WORK INSTRUCTION:
Below is a set of records; reproduce them exactly without their pictures.

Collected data
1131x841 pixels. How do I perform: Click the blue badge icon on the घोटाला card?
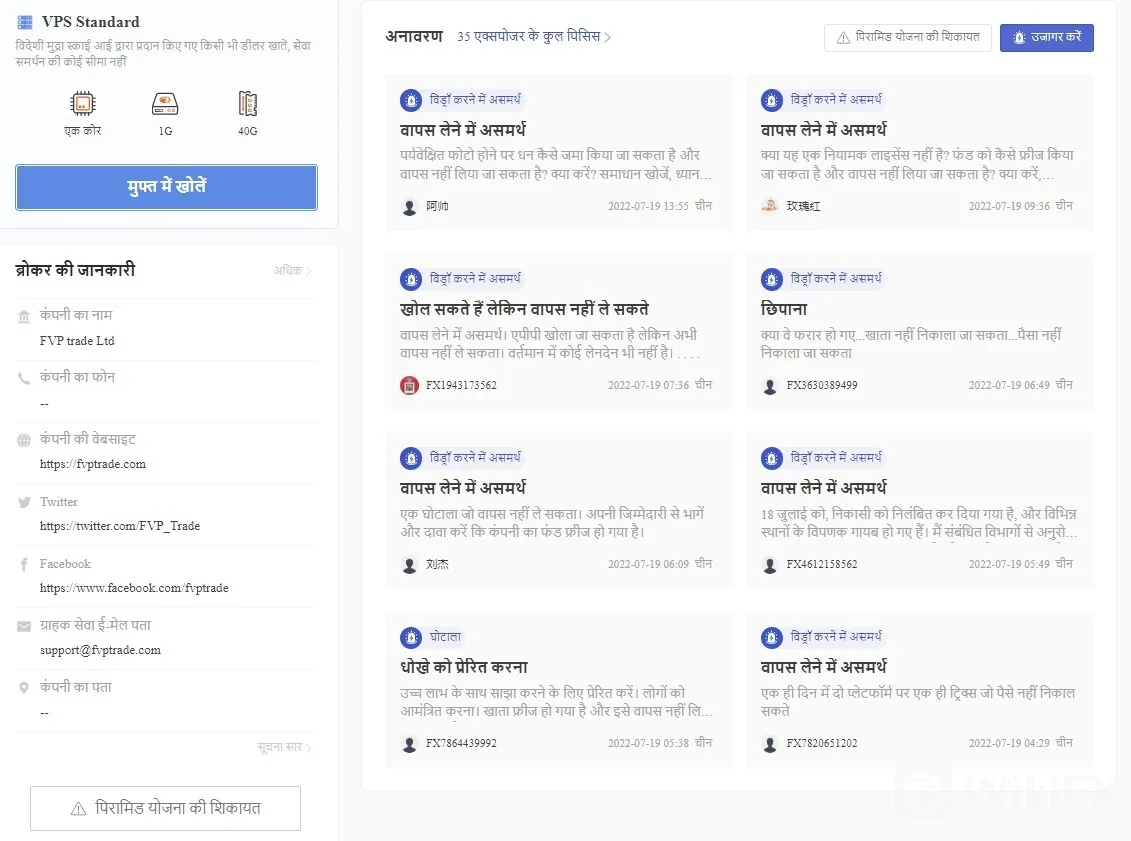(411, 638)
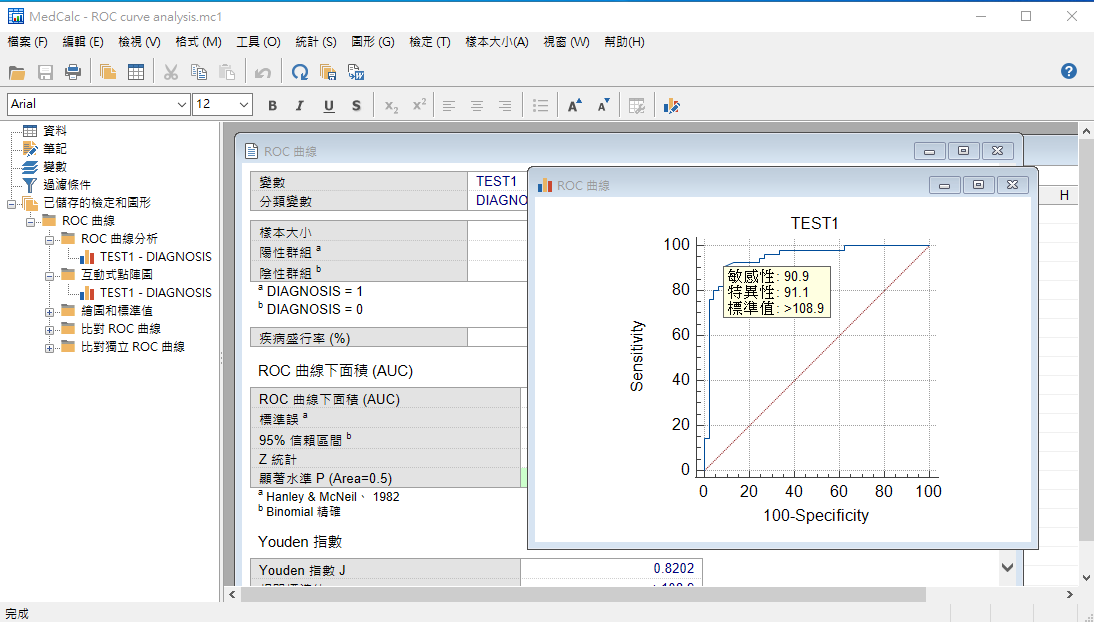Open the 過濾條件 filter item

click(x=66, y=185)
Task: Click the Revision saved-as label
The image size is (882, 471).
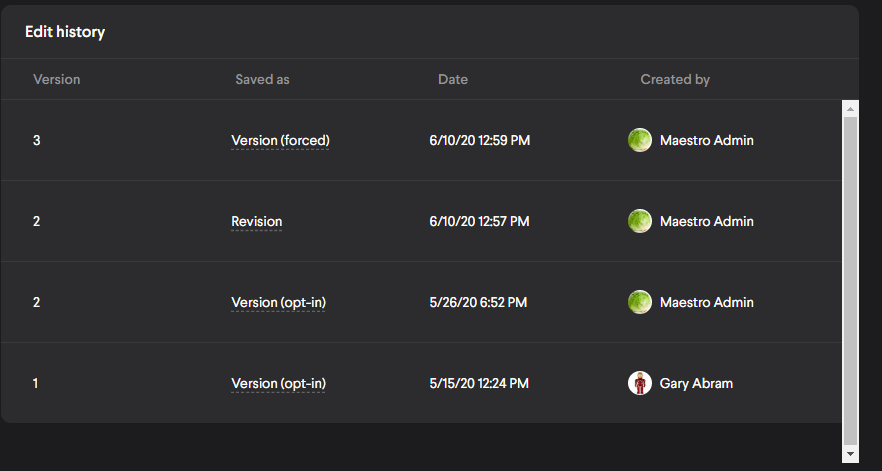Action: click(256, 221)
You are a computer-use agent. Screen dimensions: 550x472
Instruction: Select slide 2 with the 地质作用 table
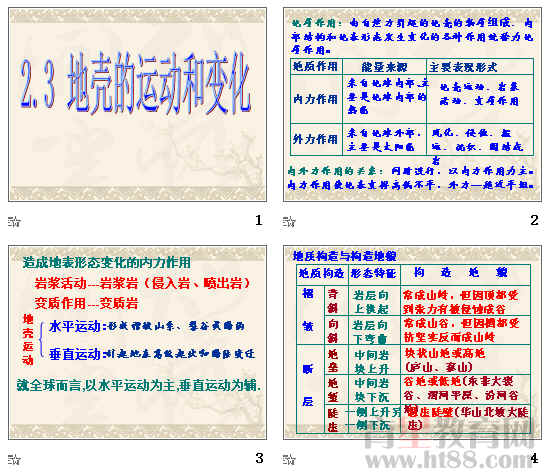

SOLUTION TO THIS PROBLEM:
1131x841 pixels. How do I perform: Click the blue badge icon on the घोटाला card?
(411, 638)
Open the 過濾條件 filter item

click(x=66, y=185)
Task: Click the Revision saved-as label
The image size is (882, 471).
Action: click(256, 221)
You are a computer-use agent. Screen dimensions: 550x472
Instruction: Select slide 2 with the 地质作用 table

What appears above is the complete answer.